VW is already reeling from the emissions testing scandal that is expected to cost it at least €6.5bn (£4.8bn) and has led to the departure of chief executive Martin Winterkorn.

Like most car makers, VW has a financial services arm that acts as a quasi bank, helping customers to buy and lease new cars. On Friday the ECB put a temporary ban on buying VW’s asset-backed securities — debt backed by car loans — excluding the company from its €60bn-a-month quantitative easing bond-buying programme. The ECB declined to comment, but market sources said other buyers were expected to follow suit.

The buyer’s strike will increase VW’s borrowing costs at a time when it faces billions of pounds of fines, lawsuits and recall costs. The three main credit rating agencies have warned they may slash its ranking.

The company is in throes of the worst crisis in its 78-year history after confessing that it rigged diesel cars sold in America to fool testers into believing they produce far less pollution than they do. After initially denying any problem, it admitted some cars sold in America had been fitted with “defeat devices” — software designed to cut toxic emissions during tests.

The scandal has spread to Europe, and so far up to 11m vehicles are believed to be affected. On Friday VW shook up its board, promoting Matthias Müller, head of the Porsche division, to chief executive.

VW’s finance arm has swollen in size over the past five years and now handles almost one in three of new vehicle sales. In June it had €164bn of assets and 13.5m customers.

The crisis intensified on Friday when Switzerland banned the sale of VW diesels that could contain the cheat software — a move that could threaten 180,000 cars. A list of affected cars in this country is expected to be published this week.

Car sales across Europe have been turbocharged by cheap finance deals offered by manufacturers and fuelled by ultra-low interest rates. Britain’s car market has been one of the biggest beneficiaries, with almost 80% of private sales of new vehicles funded by finance deals, according to the Finance & Leasing Association. Most are provided by the finance arms of car makers, with the rest from independents.

Last year VW’s British arm issued £1.2bn of asset-backed debt in one go, which it said was the biggest-ever sterling deal of its type.

Market sources said the ECB, which is one of the largest buyers of debt in Europe, will maintain its ban until there is more clarity on VW’s future. The manufacturer is the single largest seller of corporate bonds in Europe. The ECB block will raise fears about VW’s future. The bank has been sucking up European government and company debt since March when it launched its QE programme.

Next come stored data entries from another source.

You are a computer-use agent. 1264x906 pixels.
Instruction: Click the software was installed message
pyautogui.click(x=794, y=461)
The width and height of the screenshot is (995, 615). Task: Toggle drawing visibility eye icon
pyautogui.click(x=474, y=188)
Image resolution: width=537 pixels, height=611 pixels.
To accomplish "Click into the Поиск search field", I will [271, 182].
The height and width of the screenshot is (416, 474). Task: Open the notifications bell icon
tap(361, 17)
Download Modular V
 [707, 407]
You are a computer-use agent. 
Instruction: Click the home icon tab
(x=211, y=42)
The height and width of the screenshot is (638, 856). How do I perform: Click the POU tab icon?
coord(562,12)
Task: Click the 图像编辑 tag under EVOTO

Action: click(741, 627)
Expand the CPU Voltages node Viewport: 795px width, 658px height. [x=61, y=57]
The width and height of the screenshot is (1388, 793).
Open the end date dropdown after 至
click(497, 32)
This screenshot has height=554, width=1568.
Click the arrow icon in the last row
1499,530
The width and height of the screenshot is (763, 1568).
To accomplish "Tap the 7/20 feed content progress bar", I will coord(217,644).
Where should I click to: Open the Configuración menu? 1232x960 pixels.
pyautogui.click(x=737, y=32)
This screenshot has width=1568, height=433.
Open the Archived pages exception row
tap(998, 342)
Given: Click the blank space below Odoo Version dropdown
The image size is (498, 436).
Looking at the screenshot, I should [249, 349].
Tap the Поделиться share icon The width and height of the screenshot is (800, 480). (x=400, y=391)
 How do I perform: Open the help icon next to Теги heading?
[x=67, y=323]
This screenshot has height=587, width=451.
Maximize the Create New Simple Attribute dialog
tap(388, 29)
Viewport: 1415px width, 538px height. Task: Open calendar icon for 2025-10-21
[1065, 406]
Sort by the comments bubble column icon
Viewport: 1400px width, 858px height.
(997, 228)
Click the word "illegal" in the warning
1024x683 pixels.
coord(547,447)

VW has been warned by all three rating agencies that its debt rating could be downgraded. Fitch warned that the rising cost of insuring the car maker against default implied the debt had moved into junk territory. If Volkswagen’s rating were cut to junk it would force a number of investors to sell their bonds, piling more pressure on the company.

VW has €67bn of debt outstanding and must pay back €20bn to investors by the end of next year. Last week senior bondholders lost €2bn in just one week from their investments in the business, and the share price plummeted 30% — wiping £22bn off VW’s value.

“Almost every investor in Europe has lost money in the past week because VW is such a big issuer of debt. That is enough to scare a lot of people,” said a London banker who specialises in debt sales.

Other companies are running scared and refusing to risk selling bonds in the coming days.

“Companies have been spooked by recent market moves,” said Jeff Tannenbaum, head of bond sales at Bank of America Merrill Lynch, referring to the impact of the Volkswagen scandal. “They are trying to understand what it means in terms of their debt plans.”